Она робко поцеловала меня в ответ.
— Ты здорова?
— Да как будто здорова… Представь себе… Только сил что-то нет… кхе-кхе!.. Ах, вода вскипела!
Она оставила меня и побежала к печке.
— Куда это я ухват девала… Вот только что был ухват…
Ребенок заплакал.
— Тише, тише!.. Баю-баю!.. Ну, перестань же, перестань… Ах ты, Господи! Вот и ложка куда-то пропала!.. И она положила плачущего ребенка в люльку и принялась искать ложку.
Вы можете себе представить, как я себя почувствовал.
— Наденька! Да скажи мне что-нибудь… Где твой муж?
— Муж? Ах да! Представь себе… Чего это я искала?… Представь себе: он уехал искать места…
— Ну как тебе вообще живется?
— Живется? Плохо, голубчик, живется… Представь себе, дрова ужасно дороги, а к мясу и приступу нет… Ты видел моего ребенка?
Я притворился, что нахожу такой оборот речи очень натуральным.
— Как же! Славный мальчик. Сколько ему?
— Десять месяцев. — Она немножко оживилась. — Он очень тих, все кулаками играется… Боюсь, как бы не умер…
— А что же Катя? Где она?
Надя побледнела как полотно, зашаталась, уронила солонку, которую держала в руке и, казалось, готова была лишиться чувств. Я поддержал ее.
— Катя? Ах, не спрашивай!
— Катя? Говори, где Катя! — забылся я и крикнул. Во мне зародилось скверное предчувствие.
Нет, не могу передать в точности безобразной драмы этого дня.
Катя была, представьте себе… у офицера!.. То есть она прежде была у офицера, а потом узнала, что я приеду, и пропала…
Что было дальше, представляется мне теперь как во сне.

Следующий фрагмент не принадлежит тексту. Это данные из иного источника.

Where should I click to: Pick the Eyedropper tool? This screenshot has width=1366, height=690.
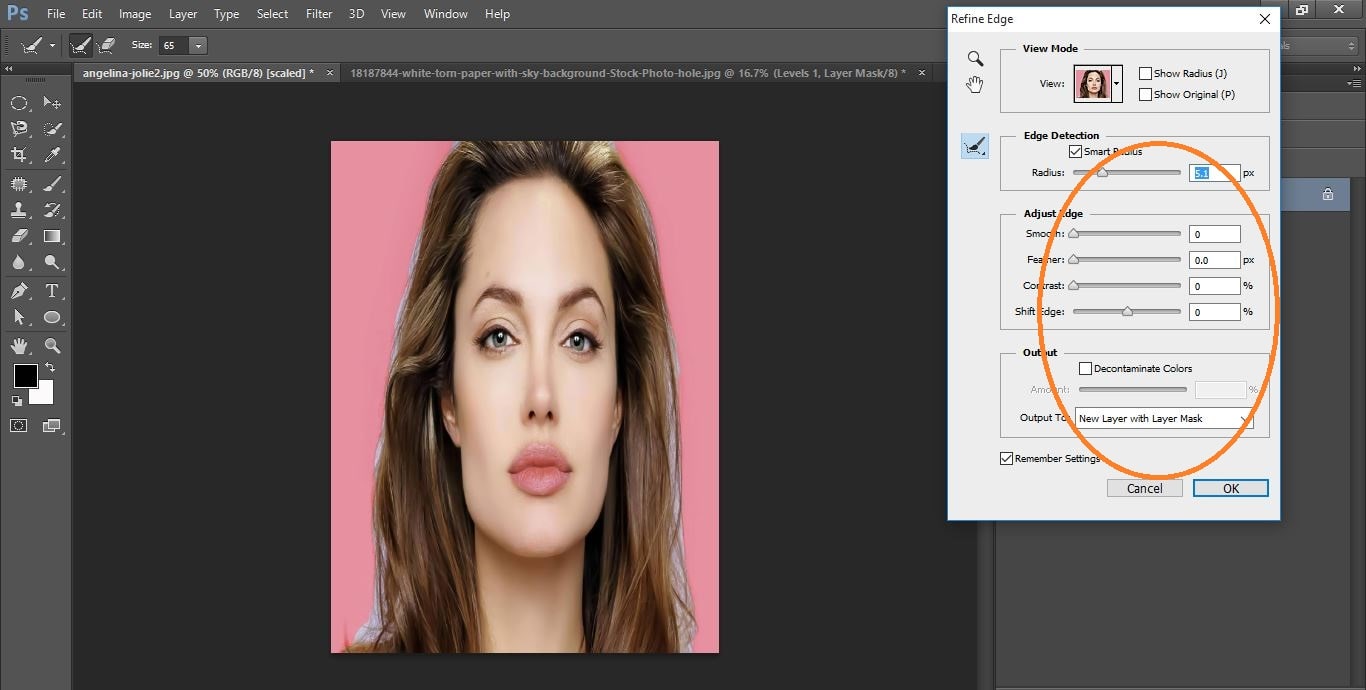tap(52, 155)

Я выбежал, помню, без шапки, и направился прямо к квартире «офицера».
Небольшая комната, табачный дым, несколько мужчин без сюртуков — за карточным столом. Я дрожал, задыхался; я не мог произнести ясно ни одного слова… Недоумевающие взгляды, потом громкий смех и — «Пошел вон!» Я вышел на улицу и наткнулся на Злючку. В первый раз, после лет детства, я ему обрадовался; в первый раз он встретил меня без насмешки. Он был бледен и страшен.

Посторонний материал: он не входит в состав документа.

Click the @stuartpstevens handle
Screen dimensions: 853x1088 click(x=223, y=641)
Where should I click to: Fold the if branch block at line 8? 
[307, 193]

— Отдай мне эту девушку! Я ее любил!.. — Он схватил меня за плечи, но сейчас же опомнился. — Ты его убил?
Он не получил ответа, взял меня, как ребенка, за руку, и мы вошли в его комнату.
Не помню, решительно не помню… Это был какой-то тяжелый кошмар.
Крик и гам — всё покрывал голос Злючки. Он разломал стул и махал им во все стороны. Что-то потом блеснуло… Кто-то крикнул: «Кровь!.. доктора!..»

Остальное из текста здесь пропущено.